Social

La ligue de l’enseignement fusionne dans la douleur

par Philippe Allienne
Publié le 26 avril 2019 à 13:25

Au départ, il y a une histoire de confiance. Confiance entre un président associatif, celui de la fédération du Nord de la Ligue de l’enseignement et son délégué général. Ce dernier, Guy Dhellemme, était lui-même président de la structure. Lorsqu’il change de statut pour devenir permanent (et cadre dirigeant), le nouveau président, Jean-Pierre Delcambre, ne s’attend pas au changement de climat qui arrive.

Le nouveau délégué entend diriger seul. Plus exactement, il souhaite qu’il n’y ait pas de passerelle entre les salariés de l’association et le président. L’information interne doit passer par lui et lui seul. C’est au point que le président n’a jamais l’occasion de s’exprimer à titre officiel devant le personnel. Le verrouillage est complet.

Les choses auraient pu se vivre ainsi s’il n’y avait pas eu un dossier de rapprochement avec la fédération du Pas-de-Calais. Officiellement, il était question de mutualiser les moyens des deux associations. Personne n’y trouvait à redire. Mais les opinions vont changer lorsque l’on assiste à un jeu de chaises musicales. Le délégué du Nord annonce sa démission pour fin janvier de cette année tandis que son homologue du Pas-de-Calais, Christian Bauvais, vient assurer l’intérim. Le président Delcambre est chargé d’annoncer le départ de son permanent auprès du personnel.

« Je me suis bien acquitté de cette tâche, explique Jean-Pierre Delcambre. Mais la nouvelle de la mutualisation avait tendu le climat. Les salariés ont posé de nombreuses questions auxquelles j’ai répondu  ». Le délégué sortant y voit un crime de lèse majesté. Il envoie un mail vengeur auprès des membres du bureau pour mettre en cause la loyauté du président. Ce dernier remet sa démission. Aussitôt, une majorité du personnel se met en grève pendant sept jours.
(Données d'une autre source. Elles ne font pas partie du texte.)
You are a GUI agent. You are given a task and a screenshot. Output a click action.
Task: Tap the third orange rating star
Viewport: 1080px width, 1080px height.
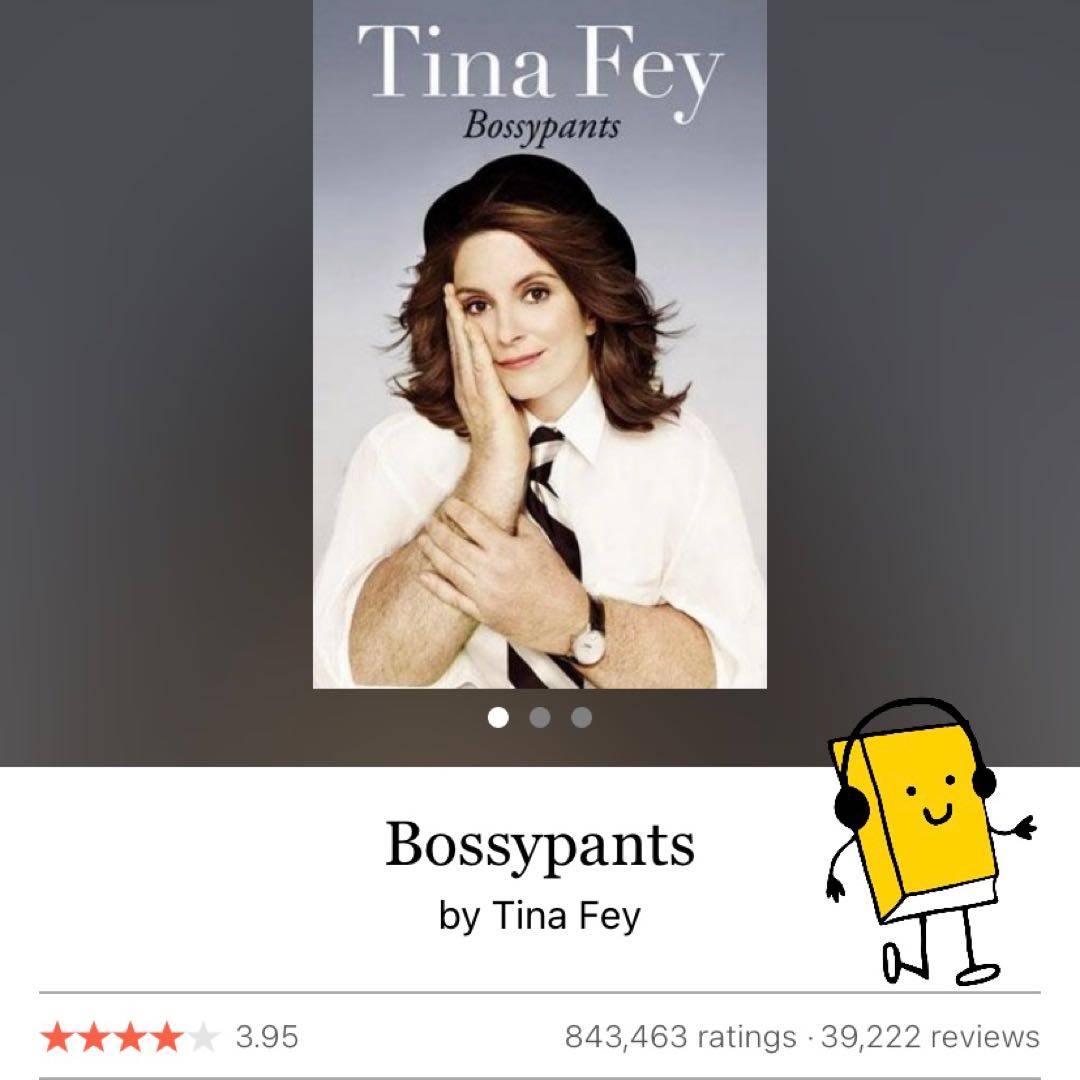pyautogui.click(x=130, y=1037)
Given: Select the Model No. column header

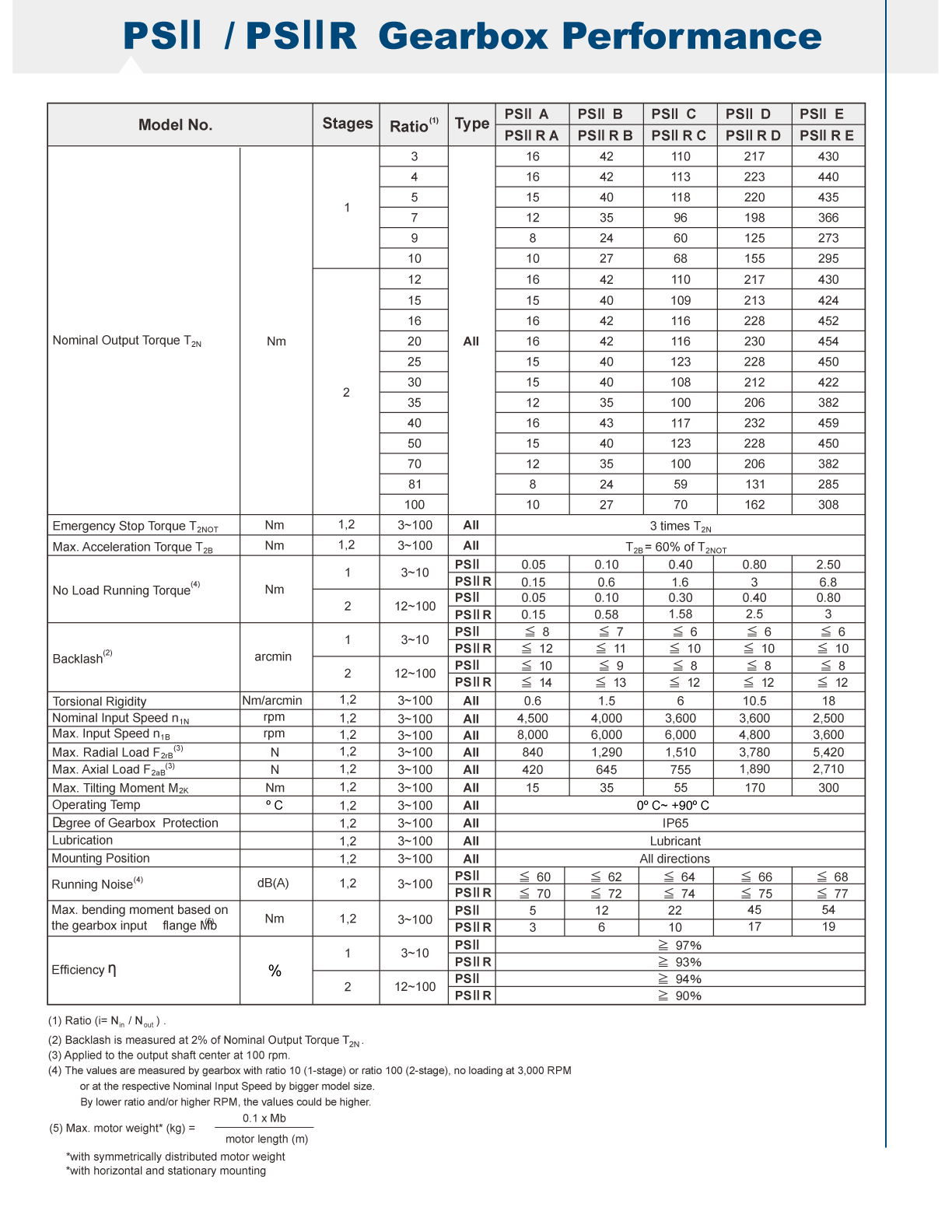Looking at the screenshot, I should [176, 125].
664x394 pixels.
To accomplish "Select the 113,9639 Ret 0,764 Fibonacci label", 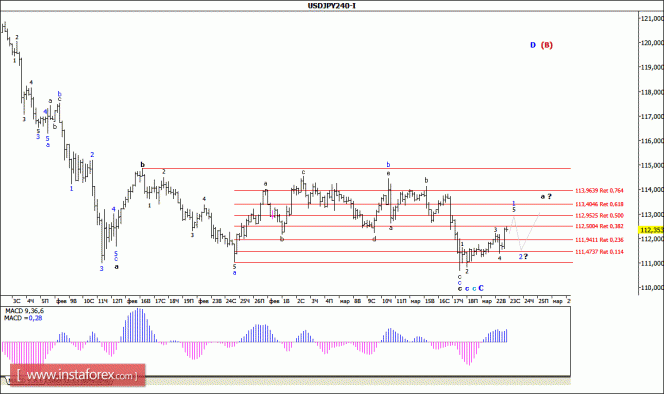I will (x=599, y=191).
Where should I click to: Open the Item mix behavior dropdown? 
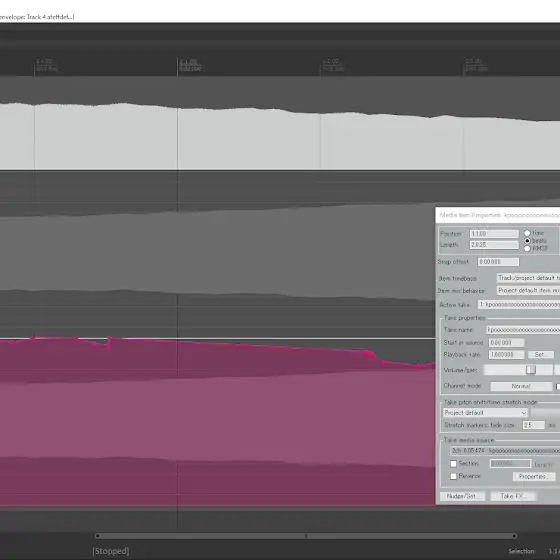click(528, 290)
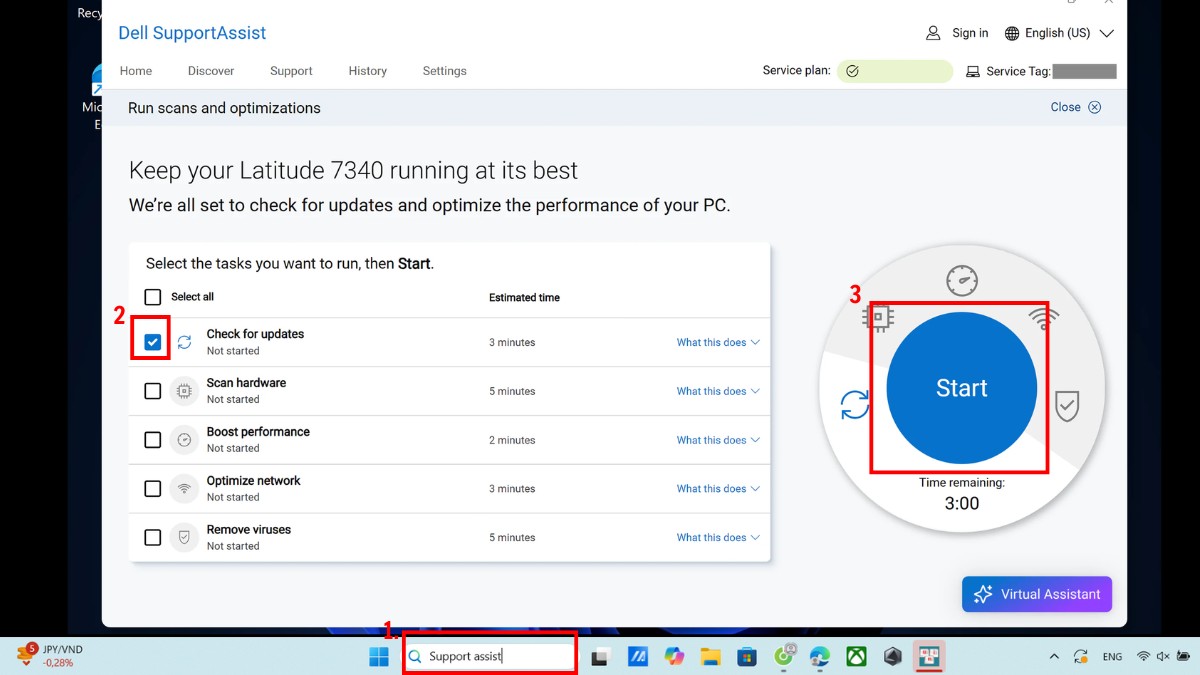1200x675 pixels.
Task: Click the refresh arrows icon on the dial
Action: click(855, 405)
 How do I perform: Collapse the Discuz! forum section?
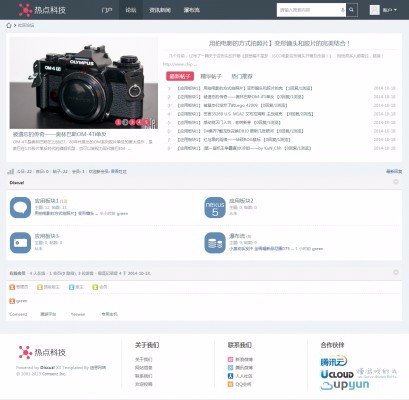point(396,182)
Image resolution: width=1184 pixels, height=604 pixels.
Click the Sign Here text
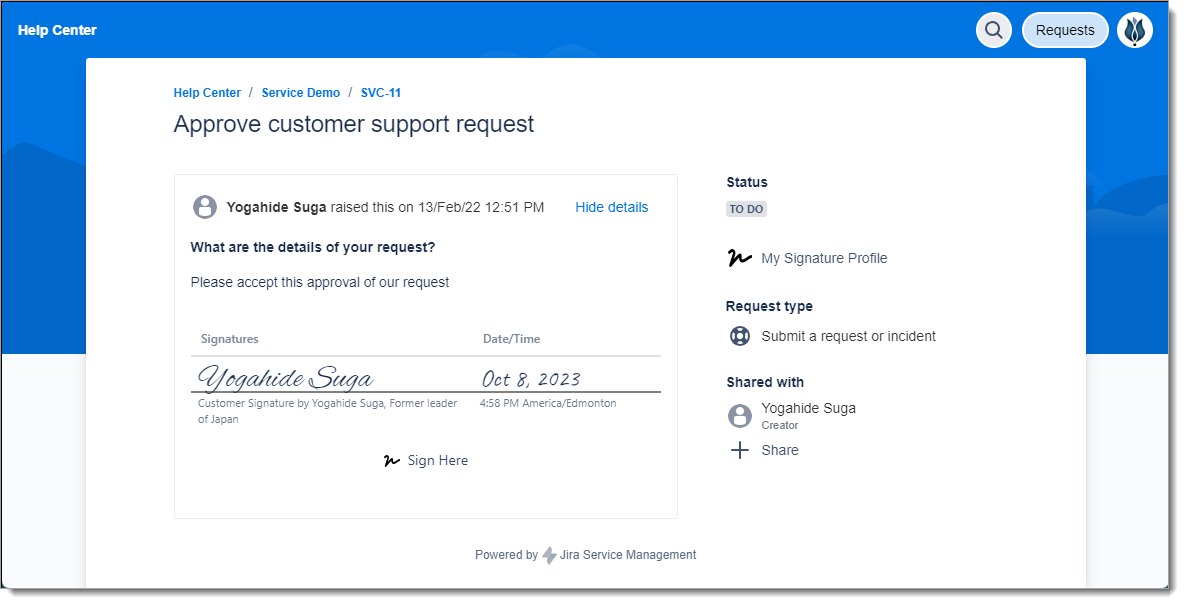click(437, 461)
« C’est que, souligne Antoine Alexandre, à l’époque salarié de la structure nordiste, l’association (quinze à vingt salariés NDLR) vivait déjà un taux de rotation important ». Cela ne va pas s’arranger. Les contrats d’avenir ne sont pas renouvelés alors que la structure pense à des contrats de droit commun. Le 28 janvier, le Conseil d’administration élit un nouveau président, mais le rapprochement avec le Pas-de-Calais n’est pas évoqué.

« En fait, dénonce Antoine Alexandre, les deux associations ont l’intention de fusionner ». On n’est plus dans une mutualisation mais dans une fusion avec menaces sur l’emploi. Pourquoi ? Semble-t-il, l’association du Pas-de-Calais ne va pas si bien qu’il y paraît. Elle a recours à l’emprunt. Ce n’est pas le cas de sa sœur nordiste. Pour les salariés, il semble bien que l’opération de fusion cache un montage destiné à sauver la structure du Pas-de-Calais. «  On nous vampirise et on met nos activités en péril », accuse un nordiste.

Au moment où le délégué du Nord annonce son départ et signe un accord transactionnel, il a déjà un poste de direction dans une structure associative de Dunkerque. Et son collègue du Pas-de-Calais est assuré de lui succéder à Lille. Cela ne s’arrête pas là. Les nordistes sont bien décidés à reprendre leur destin en main. Ils sont nombreux à se présenter à un poste d’administrateur pour l’assemblée générale prévue le 27 avril. Sur 9 candidatures, 8 sont rejetées sur les conseils du délégué. Du jamais vu. Les personnes concernées ont déposé un recours devant la commission d’administration générale (CAG), l’organe de vérification du processus électoral compétent pour la ligue. L’audition a eu lieu ce jeudi 25 avril.

Affaire à suivre, d’autant que de l’argent public est en jeu (25 millions d’euros au niveau national dont 250 000 pour les actions de la fédération du Nord).« A la double crise sociale et statutaire s’ajoute une crise démocratique », dit Antoine Alexandre.

Mouvement laïque

La Ligue de l’Enseignement est un mouvement laïque d’éducation populaire qui propose des activités éducatives (accompagnement des enseignants, familles, formateurs, animateurs, élus et agents des collectivités locales), culturelles, sportives et de loisirs. Elle regroupe, à travers 103 fédérations départementales, près de 30 000 associations locales présentes dans 24 000 communes et représentant 1,6 million d’adhérents. Elle compte 500.000 bénévoles et 18.000 volontaires en service civique.